→ **Goal of the exercise**: Scan the entries and copy each line where the word "icon" is present.

##### Exercise material #####

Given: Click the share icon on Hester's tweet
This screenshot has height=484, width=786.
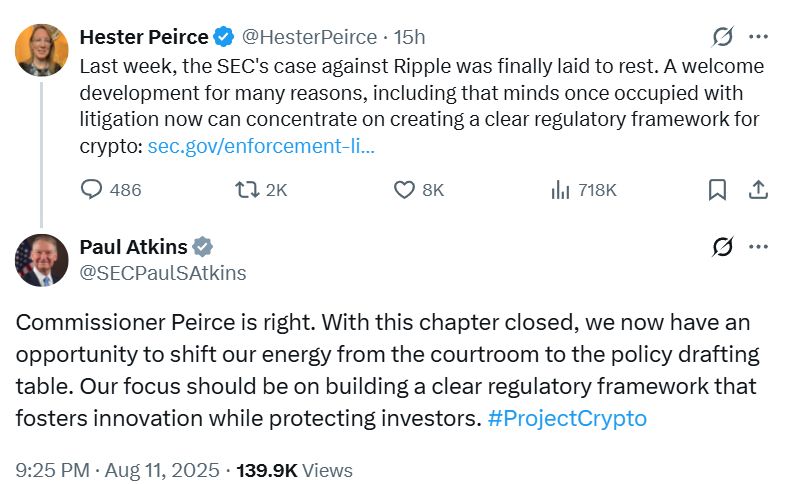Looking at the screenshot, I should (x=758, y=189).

#####
##### Exercise material #####

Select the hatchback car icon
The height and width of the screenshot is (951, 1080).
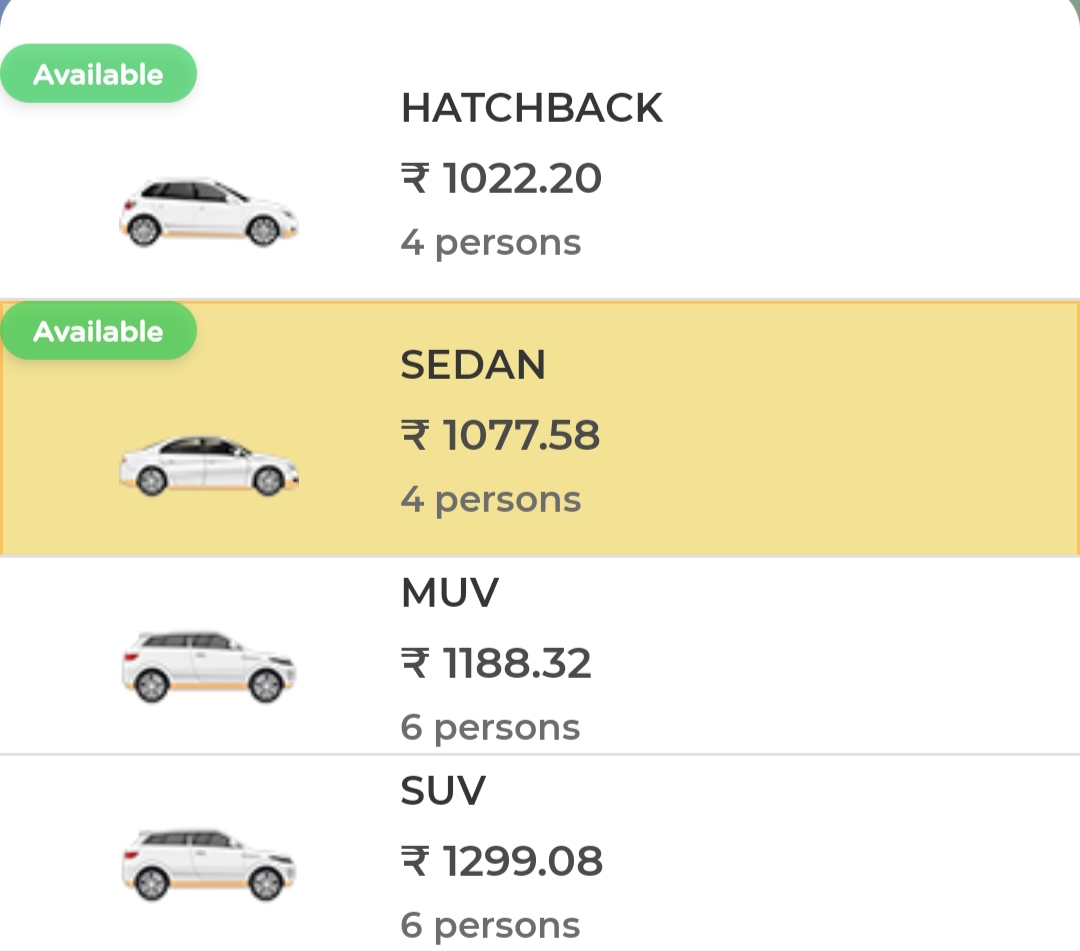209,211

#####

→ **Exercise result**:
Given: Click the share icon on Hester's tweet
Select the hatchback car icon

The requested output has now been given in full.